Ismael Perez grew up in California’s Central Coast region, a prolific agricultural area that’s well known for producing the vast majority of the United States’ berries, lettuces, artichokes, and other fresh produce. As soon as he graduated high school, Ismael himself got involved in the berry industry by getting a summer job picking raspberries. That summer job rolled into more berrypicking summers, and eventually Ismael was given enough promotions that he was working every day of the week with time off only for attending school at San Jose State University. 

The work-school balance was heavy, but it’s what sparked Ismael’s interest in agriculture. “When I started as a foreman, I was getting pretty good checks every week. So for me it was just a source of income,” Ismael recalls. “But then learning about other positions, I started asking more questions. ‘Why is this, or why does the plant do this, or how does the plant get to the point where I see it?’ When I was just picking, I never saw the plants when they were planted.”

Ismael graduated from San Jose State University with a degree in economics, a subject he was guided toward but didn’t meet his needs or career goal to someday own his own business. When a job in economics didn’t materialize, Ismael ended up back on the berry farm. By then, he’d started getting answers to his questions about agriculture, and the seed was planted in his mind to consider farming on his own. 

The final nudge toward organic for Ismael came when he got a new job spraying pesticides on a company’s crops. “It was for a really big company and it was just a bunch of experiments—not really production,” he explains. “We were spraying these pesticides with return intervals of 24 hours, 48 hours, or 72 hours, twice a week! And I’m thinking, ‘We’re spraying these things, and we can’t even get near the plant for two to three days, but it’s ok to feed people the fruit when it wears off?’ Plants are like towels because they absorb everything, so everything that is in the plant, it’s in the fruit—but that’s ok? Then I left from there to where I work now in organic.” 

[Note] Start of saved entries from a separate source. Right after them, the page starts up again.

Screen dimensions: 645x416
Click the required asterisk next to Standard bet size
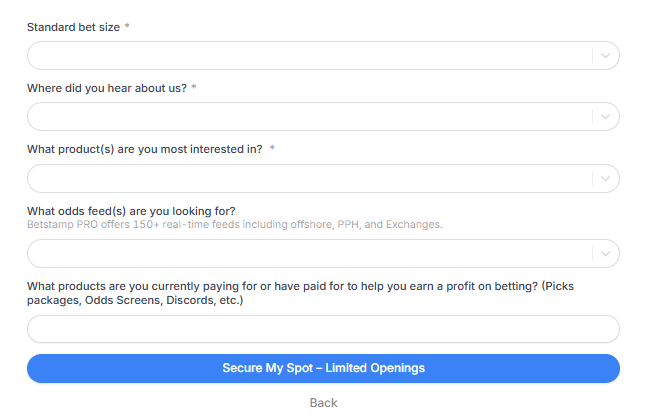pos(127,27)
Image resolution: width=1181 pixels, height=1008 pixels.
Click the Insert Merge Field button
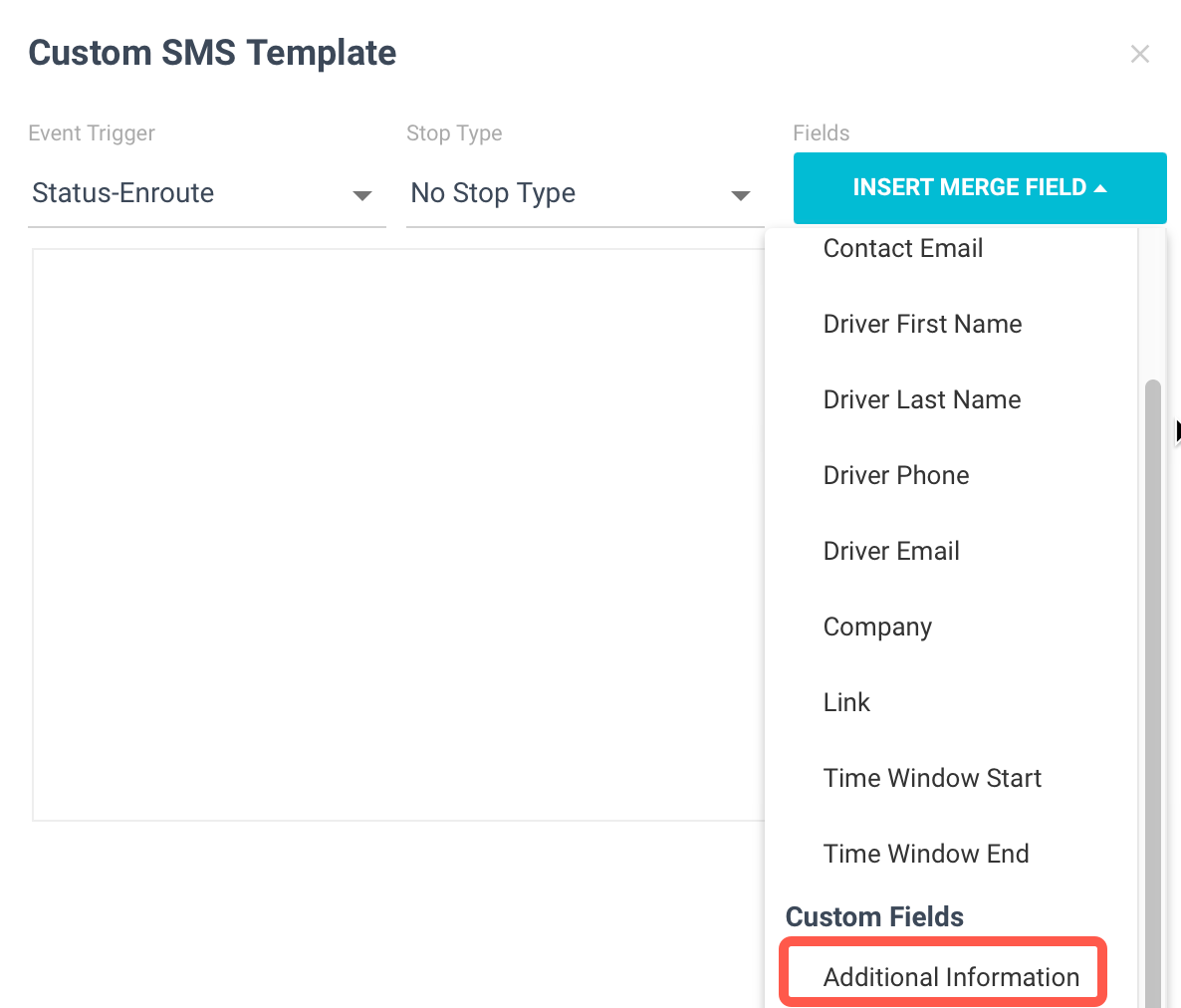coord(980,187)
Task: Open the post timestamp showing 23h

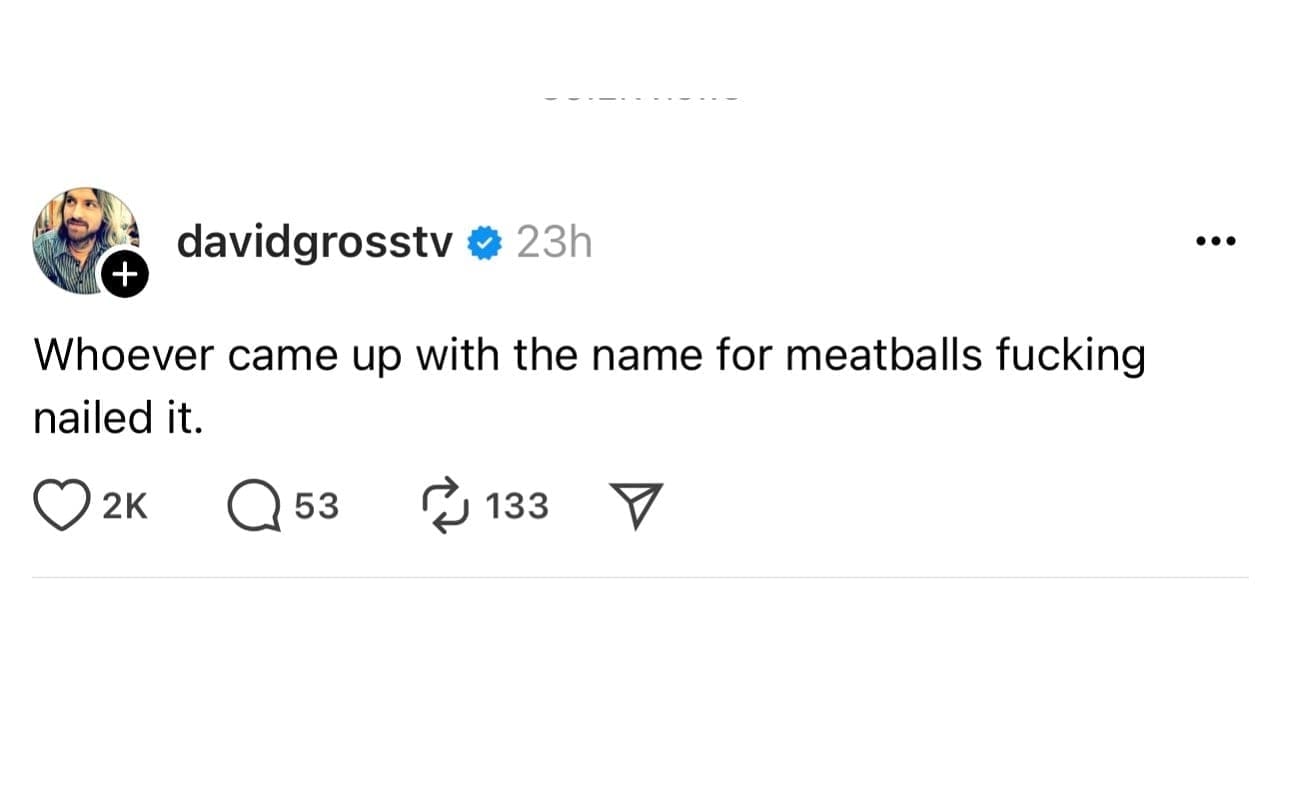Action: point(553,241)
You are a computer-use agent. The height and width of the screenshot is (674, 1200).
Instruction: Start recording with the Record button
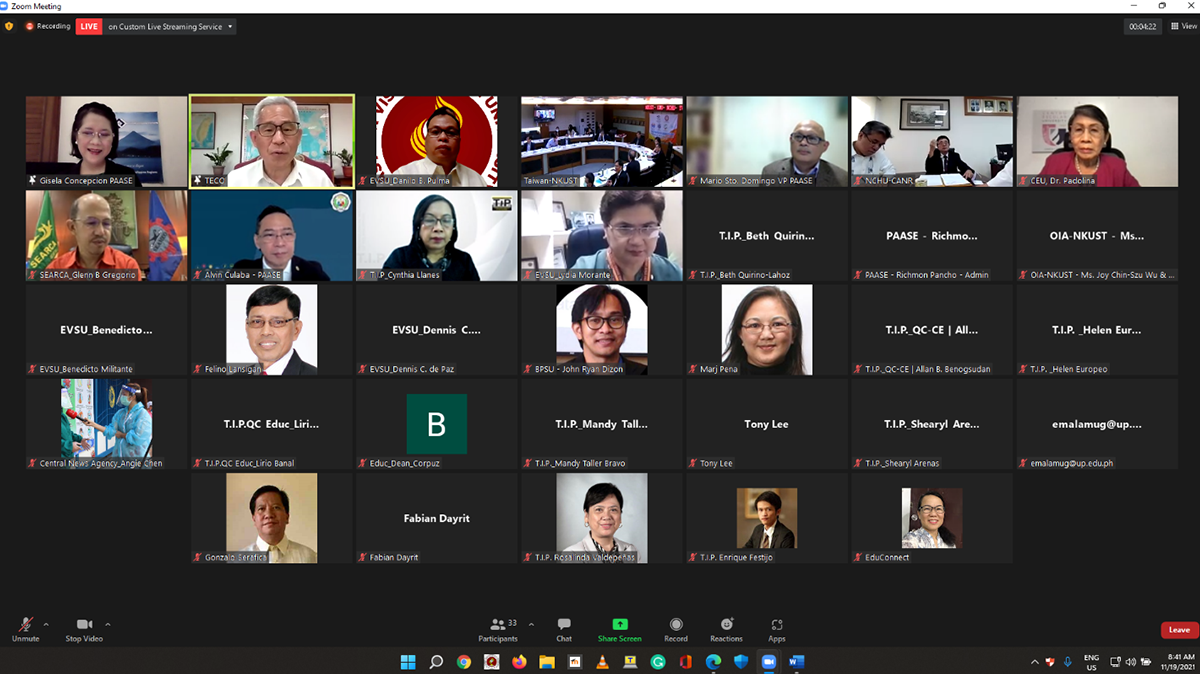click(676, 629)
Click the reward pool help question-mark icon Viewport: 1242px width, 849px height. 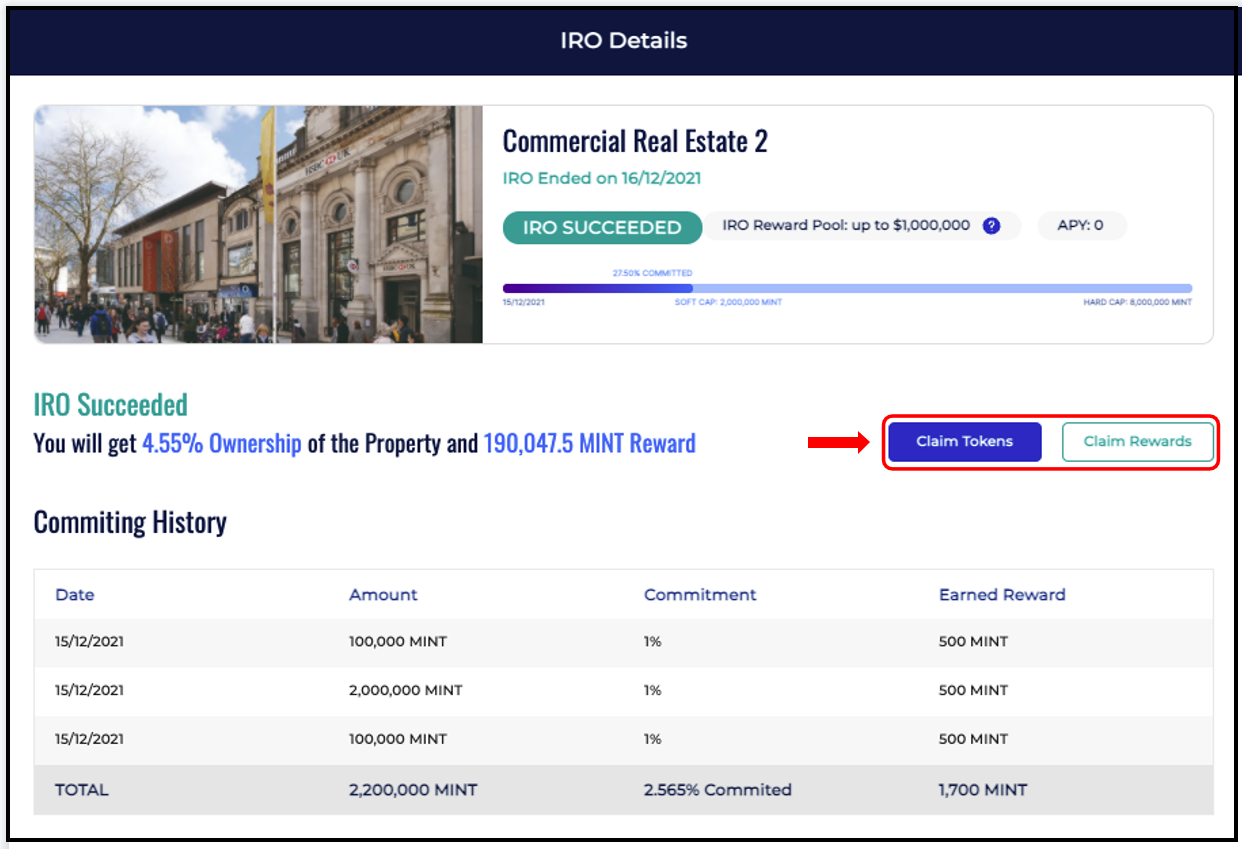pyautogui.click(x=991, y=226)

After months of encouragement from his brother, Ismael enrolled in the Agriculture and Land-Based Training Association’s Farmer Education Course (PEPA) in organic farming practices and farm business management. “My brother actually told me to do it. He said, ‘I’ll pay tuition; once you go big, just pay me back,” Ismael explains. Then, Ismael earned a CCOF Foundation Future Organic Farmer grant that put $5,000 toward his ALBA expenses. “Now I don’t have to go ask him for that money. I know I can pay for it. It helps not having to go ask for that money every time to pay for the class.” 

Ismael’s work background continues to shape his experience learning about organic agriculture and adds to his enthusiasm, since he’s seen the conventional side up close. “I think it’s just the fact that you can grow something to the point of harvest without having to destroy the soil more than it already has been in the past,” he explains. “I’ve seen how they treat the dirt here. Pesticides are applied, and they kill everything there. Everything in the dirt, until there are literally no organisms within the soil.”

“But in organic,” he says, “organisms help break down fertilizers to provide nutrients for the plants to grow. It’s just more of the way nature was made to run. Like integrated pest control—it’s using nature to control nature, so it’s more natural. It’s the way the system was made to function.”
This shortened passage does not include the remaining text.